### Excerpted passage
-.-.-
Biden’s fawning speech in Moscow – down the memory hole

In 2015, no one would have predicted that within a year Russia would emerge as a monstrously subversive country hellbent on throwing the 2016 election to Donald Trump.

No one would have predicted this scenario because it defied common sense. Russia had proven pawns in Obama and Biden and a friend in Hillary. It did not need an unpredictable Donald Trump.

"Putin has eaten Obama's lunch, therefore our lunch, for a long period of time," said Trump in 2014, but to frame Trump, the White House had to frame Russia too.

To position Trump as a Putin puppet on the 2020 campaign trail, as Biden and his media proxies continue to do, they have had to overlook Biden's excellent Moscow adventures and shove his 2011 speech at Moscow State University down the memory hole.

"I want to publicly as well thank President Medvedev and Prime Minister Putin for their hospitality," said Biden at the speech's beginning. "We have very good meetings, very long meetings, and I hope, productive." Yes, that Vladimir Putin.

Biden reminded his audience that it was he who in 2009 proposed the now notorious "reset button." Said Biden, "We wanted to literally reset this relationship, reset it in a way that reflected our mutual interests, so that our countries could move forward together."

Move forward they did. "That's why President Obama has met nearly a dozen times with President Medvedev," Biden continued, "and why together we established a Bilateral Presidential Commission with working groups on key issues like arms control and energy, broadening the contacts between our two governments."

Russian citizens got the picture. They had friends in Barry and Joe. As Biden pointed out, in December of 2008, polling showed that only 17 percent of all Russians had a positive opinion of the United States. "This year," said Biden triumphantly, "that number has jumped to over 60 percent. Our goal is to have it continue to climb."

Biden was on a roll. "This year," he said, "only 2 percent of the entire American population say they view Russia as a threat." By 2019, after four years of a massive disinformation campaign to subvert the Trump presidency, 52 percent of Americans told Gallup that Russia was a "critical threat."

During the speech, Biden boasted of visiting a high-tech hub on the outskirts of Moscow called Skolkovo. Biden thought Skolkovo held the potential to become Russia's Silicon Valley.

With a proven talent for taking care of those close to him, a talent he would hone in China and Ukraine, Biden encouraged American venture capitalists to invest there.

Always on the prowl for a quick buck, Bill Clinton secured State's permission to meet with Skolkovo honcho Vekselberg. Clinton happened to be in Russia at the time to give his infamous $500,000 speech, paid for by a Russian investment bank with ties to the Kremlin.

On that same trip, Clinton met with senior Rosatom official Arkady Dvorkovich. The media scarcely noticed. Rosatom was the entity that controlled all things nuclear in Russia, including the arsenal.
-.-.-
### Dataset section
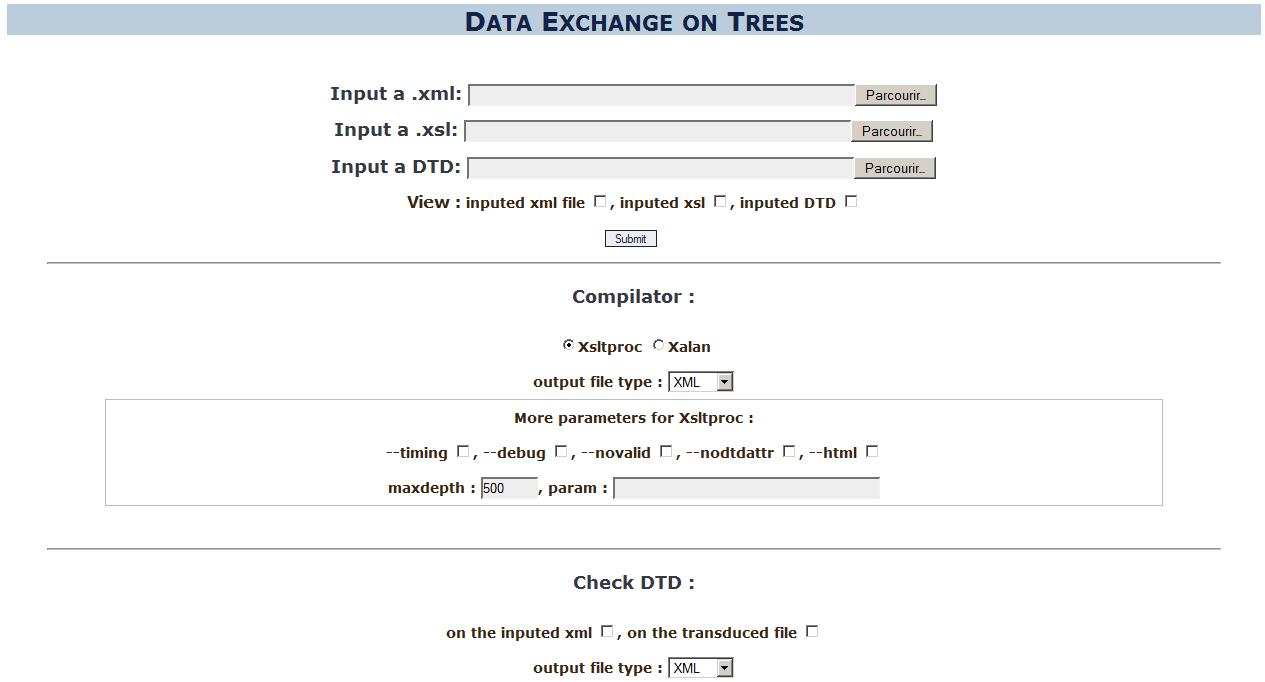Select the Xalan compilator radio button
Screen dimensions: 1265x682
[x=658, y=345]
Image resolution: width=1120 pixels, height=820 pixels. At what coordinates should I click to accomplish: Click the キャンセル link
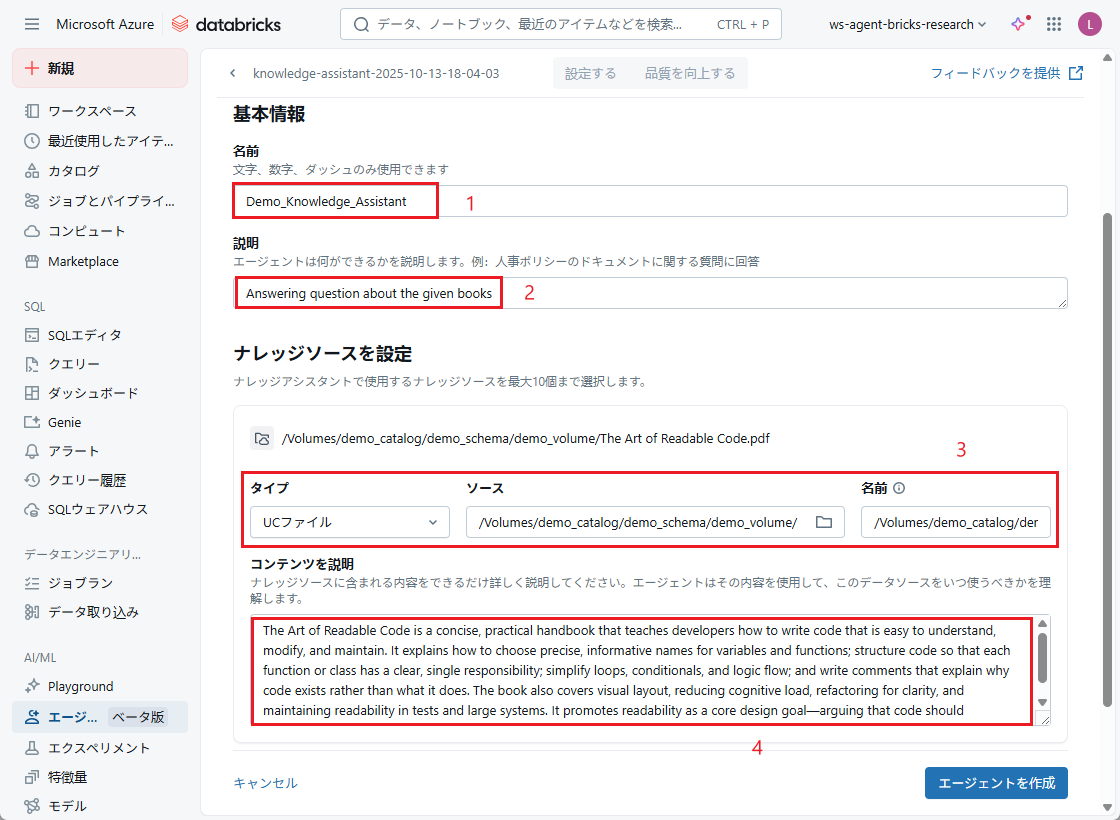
-.-.-
### Activities
- a) List every percentage figure in the article on Biden's 2011 Moscow speech, and say what each one measured.
- b) In the article on Biden's 2011 Moscow speech, what did Biden think Skolkovo had the potential to become?
- c) Extend the article on Biden's 2011 Moscow speech, starting after its final sentence.

### Per-task outputs
- a)
- 17 percent: Russians with a positive opinion of the United States in December 2008
- Over 60 percent: Russians with a positive opinion of the United States in 2011, the year of the speech
- 2 percent: Americans who viewed Russia as a threat in 2011
- 52 percent: Americans who told Gallup in 2019 that Russia was a "critical threat"

- b) Russia's Silicon Valley.

- c)
At the time, Rosatom was seeking the State Department's permission to buy Uranium One, a Canadian company with vast U.S. uranium reserves.

This deal raised eyebrows even at the New York Times. As Jo Becker and Mike McIntire reported in April 2015, too late to make a difference, the Russians took control of Uranium One in three discrete transactions from 2009 to 2013, during which time "a flow of cash made its way to the Clinton Foundation."

For Russian President Vladimir Putin, securing Uranium One was like finding a pony under his tree on Christmas morning. As Rosatom CEO Sergei Kiriyenko told Putin in a staged interview, "Few could have imagined in the past that we would own 20 percent of U.S. reserves."

Said Biden, "Unleashing Russia's full potential will be a boon and an opportunity not only for the United States and for Russians, but again for international commerce and peace and justice."

It was certainly a boon for Russia. "Putin's Russia got what it paid for," observed author Diana West, "from those infamous U.S. uranium stocks, to Obama's 'flexibility,' to hypersonic missile engine technology to WTO membership and more."

In retrospect, the comic highlight of Biden's speech was his call for greater transparency – in Russia. As Biden today hides in his basement bunker, ducking questions about his and his son Hunter's corrupt dealings, using his media proxies to blame Russia for their predicament, his words ring spectacularly hollow.

"Courts must be empowered to uphold the rule of law and protect those playing by the rules," said Biden. "Non-governmental watchdogs should be applauded as patriots, not traitors."

Biden continued,"As a famous American jurist once said, a Supreme Court justice, he said, sunlight is the best disinfectant – sunlight is the best disinfectant. In today's society, we'd probably say transparency is the best lubricant. Journalists must be able to publish without fear of retribution."

Sure, Joe, now say that with a straight face to the folks at the New York Post.